**PROBLEM DETAILS:** Write out, from the entries below, exactly the lines that run between the lines holding "Open the 2023的年度报告 entry" and "You are a computer-use agent. Viewport: 1568px", inclusive, and stop there.

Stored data
———

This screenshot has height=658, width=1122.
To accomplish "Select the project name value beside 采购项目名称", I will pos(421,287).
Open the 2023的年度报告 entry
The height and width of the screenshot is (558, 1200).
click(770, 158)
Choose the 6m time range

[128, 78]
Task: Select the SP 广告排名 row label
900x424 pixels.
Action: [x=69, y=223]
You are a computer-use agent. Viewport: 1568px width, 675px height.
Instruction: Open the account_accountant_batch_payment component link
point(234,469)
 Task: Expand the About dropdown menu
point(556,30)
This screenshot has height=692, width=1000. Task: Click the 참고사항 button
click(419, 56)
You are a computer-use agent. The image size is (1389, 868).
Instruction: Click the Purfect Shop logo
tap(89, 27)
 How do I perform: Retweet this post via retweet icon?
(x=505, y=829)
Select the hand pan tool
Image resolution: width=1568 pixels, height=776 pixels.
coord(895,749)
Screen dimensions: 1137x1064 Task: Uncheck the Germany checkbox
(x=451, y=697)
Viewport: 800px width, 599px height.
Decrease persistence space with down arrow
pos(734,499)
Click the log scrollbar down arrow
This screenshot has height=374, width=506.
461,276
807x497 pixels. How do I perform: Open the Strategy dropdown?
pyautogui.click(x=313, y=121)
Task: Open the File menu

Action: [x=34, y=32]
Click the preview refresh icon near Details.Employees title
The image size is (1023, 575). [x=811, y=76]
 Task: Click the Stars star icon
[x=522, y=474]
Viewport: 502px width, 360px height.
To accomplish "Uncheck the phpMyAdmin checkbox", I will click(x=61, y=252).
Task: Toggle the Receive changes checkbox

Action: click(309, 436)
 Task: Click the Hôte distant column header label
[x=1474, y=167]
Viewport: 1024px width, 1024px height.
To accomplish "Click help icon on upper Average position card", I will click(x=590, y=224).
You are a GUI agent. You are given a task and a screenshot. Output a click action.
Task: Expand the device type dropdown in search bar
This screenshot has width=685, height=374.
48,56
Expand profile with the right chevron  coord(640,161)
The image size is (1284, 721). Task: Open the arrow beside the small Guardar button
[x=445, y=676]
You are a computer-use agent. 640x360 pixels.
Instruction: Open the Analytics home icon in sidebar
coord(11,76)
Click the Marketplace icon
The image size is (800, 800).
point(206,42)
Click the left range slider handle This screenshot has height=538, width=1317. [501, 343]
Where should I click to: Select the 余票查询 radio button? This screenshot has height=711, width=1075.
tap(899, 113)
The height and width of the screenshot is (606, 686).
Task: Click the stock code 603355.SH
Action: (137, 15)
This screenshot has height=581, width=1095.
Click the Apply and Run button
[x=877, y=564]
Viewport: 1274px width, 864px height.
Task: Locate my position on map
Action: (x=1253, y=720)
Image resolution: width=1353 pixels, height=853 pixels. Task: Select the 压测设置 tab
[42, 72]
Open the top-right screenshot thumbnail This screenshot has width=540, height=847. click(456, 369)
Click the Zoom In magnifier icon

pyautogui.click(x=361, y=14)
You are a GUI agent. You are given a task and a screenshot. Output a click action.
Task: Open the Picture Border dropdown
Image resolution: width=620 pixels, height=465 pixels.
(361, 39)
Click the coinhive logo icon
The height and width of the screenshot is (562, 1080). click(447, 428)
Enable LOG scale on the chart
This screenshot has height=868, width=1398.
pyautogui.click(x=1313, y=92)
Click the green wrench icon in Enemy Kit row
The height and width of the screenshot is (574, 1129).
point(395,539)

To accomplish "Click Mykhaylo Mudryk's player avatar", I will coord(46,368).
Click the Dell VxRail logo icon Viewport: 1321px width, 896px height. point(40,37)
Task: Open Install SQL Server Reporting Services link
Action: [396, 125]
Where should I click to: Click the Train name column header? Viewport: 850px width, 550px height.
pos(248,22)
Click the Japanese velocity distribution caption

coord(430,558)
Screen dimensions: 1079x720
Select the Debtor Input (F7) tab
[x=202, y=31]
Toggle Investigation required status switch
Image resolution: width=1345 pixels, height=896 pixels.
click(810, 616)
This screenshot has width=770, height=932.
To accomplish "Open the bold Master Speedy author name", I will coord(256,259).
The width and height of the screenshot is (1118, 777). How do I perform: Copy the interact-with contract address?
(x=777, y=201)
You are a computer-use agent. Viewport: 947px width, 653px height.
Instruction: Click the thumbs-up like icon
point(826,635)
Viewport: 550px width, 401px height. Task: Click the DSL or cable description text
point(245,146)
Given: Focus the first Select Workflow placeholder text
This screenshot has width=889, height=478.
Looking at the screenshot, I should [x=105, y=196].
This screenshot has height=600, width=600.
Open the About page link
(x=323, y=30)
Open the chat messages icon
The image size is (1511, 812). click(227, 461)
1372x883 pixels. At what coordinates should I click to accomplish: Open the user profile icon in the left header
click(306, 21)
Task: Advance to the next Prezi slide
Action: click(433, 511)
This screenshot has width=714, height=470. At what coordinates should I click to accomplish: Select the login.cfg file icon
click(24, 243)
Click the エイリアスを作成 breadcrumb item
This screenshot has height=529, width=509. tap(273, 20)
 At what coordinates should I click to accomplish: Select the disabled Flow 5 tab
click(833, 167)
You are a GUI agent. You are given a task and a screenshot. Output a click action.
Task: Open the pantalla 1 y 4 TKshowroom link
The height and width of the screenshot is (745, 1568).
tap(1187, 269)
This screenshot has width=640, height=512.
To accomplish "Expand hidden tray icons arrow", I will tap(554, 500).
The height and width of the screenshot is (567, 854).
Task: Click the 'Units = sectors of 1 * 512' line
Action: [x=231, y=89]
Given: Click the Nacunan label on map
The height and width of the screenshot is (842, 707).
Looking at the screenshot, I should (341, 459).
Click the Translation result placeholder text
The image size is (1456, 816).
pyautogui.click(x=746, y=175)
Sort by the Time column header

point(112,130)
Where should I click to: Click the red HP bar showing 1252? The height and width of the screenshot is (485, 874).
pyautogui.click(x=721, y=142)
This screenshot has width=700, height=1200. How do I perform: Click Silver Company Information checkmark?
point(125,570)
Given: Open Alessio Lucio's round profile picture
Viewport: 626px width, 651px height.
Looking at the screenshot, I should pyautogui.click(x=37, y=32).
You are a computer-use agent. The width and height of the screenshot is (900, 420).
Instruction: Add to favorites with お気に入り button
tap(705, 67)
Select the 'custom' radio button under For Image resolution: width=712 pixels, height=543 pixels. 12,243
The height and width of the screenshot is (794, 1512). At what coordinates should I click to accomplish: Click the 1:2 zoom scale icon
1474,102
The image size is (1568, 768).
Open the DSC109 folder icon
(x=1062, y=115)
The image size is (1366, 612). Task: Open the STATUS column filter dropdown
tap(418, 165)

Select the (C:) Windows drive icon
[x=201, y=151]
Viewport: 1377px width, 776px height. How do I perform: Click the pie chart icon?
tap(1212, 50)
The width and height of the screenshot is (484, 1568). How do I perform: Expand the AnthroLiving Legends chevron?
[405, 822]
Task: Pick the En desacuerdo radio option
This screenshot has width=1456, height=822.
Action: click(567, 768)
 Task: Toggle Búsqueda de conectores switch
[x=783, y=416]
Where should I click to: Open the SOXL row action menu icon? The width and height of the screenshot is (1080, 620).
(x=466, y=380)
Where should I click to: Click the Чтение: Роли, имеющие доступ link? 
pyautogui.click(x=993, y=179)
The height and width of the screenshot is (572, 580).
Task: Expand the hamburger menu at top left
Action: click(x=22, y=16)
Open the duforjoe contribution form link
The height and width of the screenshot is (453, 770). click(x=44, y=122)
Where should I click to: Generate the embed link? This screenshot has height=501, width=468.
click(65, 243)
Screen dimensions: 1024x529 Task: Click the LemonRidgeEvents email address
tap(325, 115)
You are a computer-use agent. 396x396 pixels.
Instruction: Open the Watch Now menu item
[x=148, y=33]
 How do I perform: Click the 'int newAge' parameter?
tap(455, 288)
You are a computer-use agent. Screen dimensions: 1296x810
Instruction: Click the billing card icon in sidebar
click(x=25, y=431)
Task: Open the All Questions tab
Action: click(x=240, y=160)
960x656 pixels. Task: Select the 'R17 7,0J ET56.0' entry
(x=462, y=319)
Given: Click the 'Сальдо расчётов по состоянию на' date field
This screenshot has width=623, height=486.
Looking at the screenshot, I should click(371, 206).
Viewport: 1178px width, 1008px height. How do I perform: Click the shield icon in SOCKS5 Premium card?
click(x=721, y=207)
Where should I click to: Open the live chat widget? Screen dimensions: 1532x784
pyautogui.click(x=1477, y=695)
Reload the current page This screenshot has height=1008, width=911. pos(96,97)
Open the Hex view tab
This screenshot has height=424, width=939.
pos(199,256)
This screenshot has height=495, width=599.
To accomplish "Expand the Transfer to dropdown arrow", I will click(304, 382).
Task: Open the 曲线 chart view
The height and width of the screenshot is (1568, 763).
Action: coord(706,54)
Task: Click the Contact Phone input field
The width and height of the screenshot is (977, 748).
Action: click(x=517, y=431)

———

**RESPONSE TO THE TASK:**
Open the 2023的年度报告 entry
The height and width of the screenshot is (558, 1200).
click(770, 158)
Choose the 6m time range

[128, 78]
Task: Select the SP 广告排名 row label
900x424 pixels.
Action: [x=69, y=223]
You are a computer-use agent. Viewport: 1568px width, 675px height.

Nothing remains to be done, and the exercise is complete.